Technology -shares are strongly reduced
Members of the so-called beautiful 7-group added a total of $ 837.5 billion in market value on Monday, the largest collective move for the group since Apil 9. Apart from this bag with shares and their technological colleagues, consumer-discretionary shares also collected. The US-China agreement has shown the idea of ​​the ‘Trump Put’, in which the President will take action to prevent markets from falling drastically.

[PRO] S&P shows key level from the past
With the meeting of the S&P on Monday, the wide index was spent to the most important technical level. However, the speed of the movement is not typical and suggests that investors are overwhelmed by trade developments – and perhaps for the next milestone of the market.

And finally …

The YM Welcome container ship moored in the port of Long Beach in Long Beach, California, US, on Monday, April 28, 2025.

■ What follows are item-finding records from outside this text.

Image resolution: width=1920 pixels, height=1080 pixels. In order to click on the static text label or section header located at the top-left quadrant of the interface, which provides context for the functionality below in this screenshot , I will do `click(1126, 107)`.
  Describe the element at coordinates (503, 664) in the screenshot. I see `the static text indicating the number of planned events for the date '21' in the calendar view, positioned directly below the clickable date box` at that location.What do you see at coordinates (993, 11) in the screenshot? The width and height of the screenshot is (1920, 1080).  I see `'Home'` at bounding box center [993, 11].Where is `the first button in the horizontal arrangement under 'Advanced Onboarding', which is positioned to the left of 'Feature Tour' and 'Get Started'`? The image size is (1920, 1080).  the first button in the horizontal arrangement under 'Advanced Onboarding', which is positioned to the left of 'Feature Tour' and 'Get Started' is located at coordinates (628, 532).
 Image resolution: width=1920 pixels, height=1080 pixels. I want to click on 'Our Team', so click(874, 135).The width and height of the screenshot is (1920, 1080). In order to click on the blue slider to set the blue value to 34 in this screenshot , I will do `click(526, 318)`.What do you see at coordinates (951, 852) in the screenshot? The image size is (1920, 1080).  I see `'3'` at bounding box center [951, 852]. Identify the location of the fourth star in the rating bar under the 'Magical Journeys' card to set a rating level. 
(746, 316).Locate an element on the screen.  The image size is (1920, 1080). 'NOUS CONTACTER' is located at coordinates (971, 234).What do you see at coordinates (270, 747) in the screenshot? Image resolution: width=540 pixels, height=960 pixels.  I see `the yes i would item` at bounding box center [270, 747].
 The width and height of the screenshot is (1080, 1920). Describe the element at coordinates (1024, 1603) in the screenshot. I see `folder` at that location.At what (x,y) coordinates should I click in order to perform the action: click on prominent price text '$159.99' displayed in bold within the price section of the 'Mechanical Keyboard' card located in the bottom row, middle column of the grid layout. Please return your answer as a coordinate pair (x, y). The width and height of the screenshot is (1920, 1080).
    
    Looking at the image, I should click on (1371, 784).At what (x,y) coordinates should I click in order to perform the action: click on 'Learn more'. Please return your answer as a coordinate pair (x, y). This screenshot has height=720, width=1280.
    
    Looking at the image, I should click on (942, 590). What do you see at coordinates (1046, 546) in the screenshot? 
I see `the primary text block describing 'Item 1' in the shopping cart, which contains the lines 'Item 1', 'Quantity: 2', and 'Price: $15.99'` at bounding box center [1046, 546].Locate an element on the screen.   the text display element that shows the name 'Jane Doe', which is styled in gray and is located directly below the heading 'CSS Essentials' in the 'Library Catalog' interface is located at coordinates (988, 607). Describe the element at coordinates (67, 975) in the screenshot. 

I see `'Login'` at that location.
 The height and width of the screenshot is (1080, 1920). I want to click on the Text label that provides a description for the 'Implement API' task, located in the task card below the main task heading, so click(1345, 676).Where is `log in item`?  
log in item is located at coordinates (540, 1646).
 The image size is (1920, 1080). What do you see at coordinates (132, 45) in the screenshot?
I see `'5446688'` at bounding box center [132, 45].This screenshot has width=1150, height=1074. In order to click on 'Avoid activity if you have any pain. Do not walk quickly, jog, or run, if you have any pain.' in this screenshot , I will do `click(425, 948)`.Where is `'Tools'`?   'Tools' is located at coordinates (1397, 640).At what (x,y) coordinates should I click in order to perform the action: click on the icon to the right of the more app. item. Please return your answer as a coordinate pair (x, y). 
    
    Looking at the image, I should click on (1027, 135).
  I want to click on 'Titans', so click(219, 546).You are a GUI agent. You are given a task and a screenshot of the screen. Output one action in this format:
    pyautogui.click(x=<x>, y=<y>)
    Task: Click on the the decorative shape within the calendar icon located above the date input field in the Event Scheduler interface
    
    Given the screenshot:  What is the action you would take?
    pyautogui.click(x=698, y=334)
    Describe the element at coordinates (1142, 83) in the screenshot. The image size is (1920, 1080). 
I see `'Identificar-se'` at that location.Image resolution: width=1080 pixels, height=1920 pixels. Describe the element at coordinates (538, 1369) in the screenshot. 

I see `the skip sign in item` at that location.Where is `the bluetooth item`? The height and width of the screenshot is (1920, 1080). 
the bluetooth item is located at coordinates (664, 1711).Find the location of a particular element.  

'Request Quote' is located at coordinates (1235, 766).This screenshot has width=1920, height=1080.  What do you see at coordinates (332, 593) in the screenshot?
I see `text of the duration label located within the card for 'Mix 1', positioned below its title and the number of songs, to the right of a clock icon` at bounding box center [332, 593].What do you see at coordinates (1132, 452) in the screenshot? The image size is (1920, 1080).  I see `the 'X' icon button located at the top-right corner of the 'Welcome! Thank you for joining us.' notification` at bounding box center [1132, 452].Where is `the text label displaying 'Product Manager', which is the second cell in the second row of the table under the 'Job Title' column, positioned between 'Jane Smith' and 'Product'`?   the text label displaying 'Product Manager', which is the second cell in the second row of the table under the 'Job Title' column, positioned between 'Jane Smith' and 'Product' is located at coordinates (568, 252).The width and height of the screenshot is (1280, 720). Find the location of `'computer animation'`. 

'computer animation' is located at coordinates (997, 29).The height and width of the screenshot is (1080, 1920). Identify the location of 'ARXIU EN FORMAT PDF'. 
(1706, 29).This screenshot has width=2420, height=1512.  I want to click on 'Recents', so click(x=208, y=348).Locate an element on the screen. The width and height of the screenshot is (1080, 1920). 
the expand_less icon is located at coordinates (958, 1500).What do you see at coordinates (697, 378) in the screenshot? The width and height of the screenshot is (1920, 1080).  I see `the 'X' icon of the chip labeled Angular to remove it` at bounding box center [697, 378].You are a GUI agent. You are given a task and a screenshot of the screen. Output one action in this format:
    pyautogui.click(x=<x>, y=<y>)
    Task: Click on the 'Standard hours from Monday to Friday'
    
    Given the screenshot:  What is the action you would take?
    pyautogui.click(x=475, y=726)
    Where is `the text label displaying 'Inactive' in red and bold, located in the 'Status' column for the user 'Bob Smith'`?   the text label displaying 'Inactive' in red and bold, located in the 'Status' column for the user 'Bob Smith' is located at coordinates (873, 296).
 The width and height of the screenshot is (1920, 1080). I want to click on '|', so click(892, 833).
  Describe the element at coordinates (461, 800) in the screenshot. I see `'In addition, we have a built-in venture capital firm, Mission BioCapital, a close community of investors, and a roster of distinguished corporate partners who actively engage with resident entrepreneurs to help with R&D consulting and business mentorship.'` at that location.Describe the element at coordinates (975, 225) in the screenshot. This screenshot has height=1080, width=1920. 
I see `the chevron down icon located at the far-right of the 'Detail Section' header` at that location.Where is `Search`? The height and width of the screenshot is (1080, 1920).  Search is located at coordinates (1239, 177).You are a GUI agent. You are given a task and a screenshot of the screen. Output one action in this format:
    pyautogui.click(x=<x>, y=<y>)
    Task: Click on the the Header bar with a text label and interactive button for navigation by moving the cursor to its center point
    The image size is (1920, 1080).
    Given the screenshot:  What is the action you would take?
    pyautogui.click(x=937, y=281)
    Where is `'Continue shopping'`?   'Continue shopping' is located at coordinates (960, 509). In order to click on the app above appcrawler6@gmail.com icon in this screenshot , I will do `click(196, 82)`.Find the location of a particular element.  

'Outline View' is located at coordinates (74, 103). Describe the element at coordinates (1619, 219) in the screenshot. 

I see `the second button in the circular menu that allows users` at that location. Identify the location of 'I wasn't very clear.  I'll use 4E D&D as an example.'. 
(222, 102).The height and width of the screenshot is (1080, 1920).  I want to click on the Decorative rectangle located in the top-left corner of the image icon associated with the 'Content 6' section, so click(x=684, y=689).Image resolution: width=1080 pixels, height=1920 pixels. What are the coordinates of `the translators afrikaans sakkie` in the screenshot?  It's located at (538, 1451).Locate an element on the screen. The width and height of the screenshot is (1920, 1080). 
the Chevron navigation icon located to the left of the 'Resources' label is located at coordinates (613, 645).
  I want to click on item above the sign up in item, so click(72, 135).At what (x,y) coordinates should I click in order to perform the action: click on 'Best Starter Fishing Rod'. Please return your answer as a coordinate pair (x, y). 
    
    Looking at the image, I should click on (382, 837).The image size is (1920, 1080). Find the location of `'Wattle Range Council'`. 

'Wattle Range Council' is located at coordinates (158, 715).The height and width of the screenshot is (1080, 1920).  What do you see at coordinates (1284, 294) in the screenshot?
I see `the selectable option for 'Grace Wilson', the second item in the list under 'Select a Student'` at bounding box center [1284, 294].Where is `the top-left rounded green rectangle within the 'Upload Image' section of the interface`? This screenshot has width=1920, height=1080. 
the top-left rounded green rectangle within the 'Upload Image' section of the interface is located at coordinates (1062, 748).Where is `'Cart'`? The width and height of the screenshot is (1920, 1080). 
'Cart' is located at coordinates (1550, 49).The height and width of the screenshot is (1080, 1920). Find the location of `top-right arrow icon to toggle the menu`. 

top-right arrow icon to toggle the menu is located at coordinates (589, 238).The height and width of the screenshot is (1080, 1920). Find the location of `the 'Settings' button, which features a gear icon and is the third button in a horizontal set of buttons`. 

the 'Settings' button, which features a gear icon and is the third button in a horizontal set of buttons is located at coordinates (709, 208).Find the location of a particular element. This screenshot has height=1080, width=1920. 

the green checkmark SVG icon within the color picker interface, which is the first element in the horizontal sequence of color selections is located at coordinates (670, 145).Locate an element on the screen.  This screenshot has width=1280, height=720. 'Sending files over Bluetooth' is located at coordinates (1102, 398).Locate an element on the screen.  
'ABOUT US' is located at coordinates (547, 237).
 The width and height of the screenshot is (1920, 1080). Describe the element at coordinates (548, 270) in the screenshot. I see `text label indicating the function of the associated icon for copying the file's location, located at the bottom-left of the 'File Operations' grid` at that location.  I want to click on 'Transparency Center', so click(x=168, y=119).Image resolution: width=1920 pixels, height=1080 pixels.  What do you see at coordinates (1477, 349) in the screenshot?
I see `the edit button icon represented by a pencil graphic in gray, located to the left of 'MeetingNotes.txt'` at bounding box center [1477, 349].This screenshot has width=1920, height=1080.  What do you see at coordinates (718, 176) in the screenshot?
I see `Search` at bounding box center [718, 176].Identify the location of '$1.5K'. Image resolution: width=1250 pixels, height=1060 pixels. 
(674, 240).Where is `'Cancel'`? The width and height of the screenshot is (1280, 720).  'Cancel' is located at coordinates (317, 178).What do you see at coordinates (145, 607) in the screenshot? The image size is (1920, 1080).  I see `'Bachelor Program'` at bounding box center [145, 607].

Eric Thayer | Bloomberg | Getty images

Tarief break means new arises in freight shipments and higher prices

According to retailers and logistics managers, a sale in export from China to the US should be expected, since the first trade agreement by the US and China causes importers to continue shipments during the 90-day break about prohibition rates.

“I have customers with thousands of containers that have been advertised in advance in China who are ready to eat,” says Paul Brashier, vice-president of the global supply chain at his logistics.

Rick Muskat, chairman of family business Deer -Herten Herten, says CNBC that the 30% percentage allows to allow shipments from China, but counting count rats will probably shoot up because of the raised demand.

“Our costs will increase closer to 40%,” said Muskat. “So we will have to increase the prices for autumn deliveries.”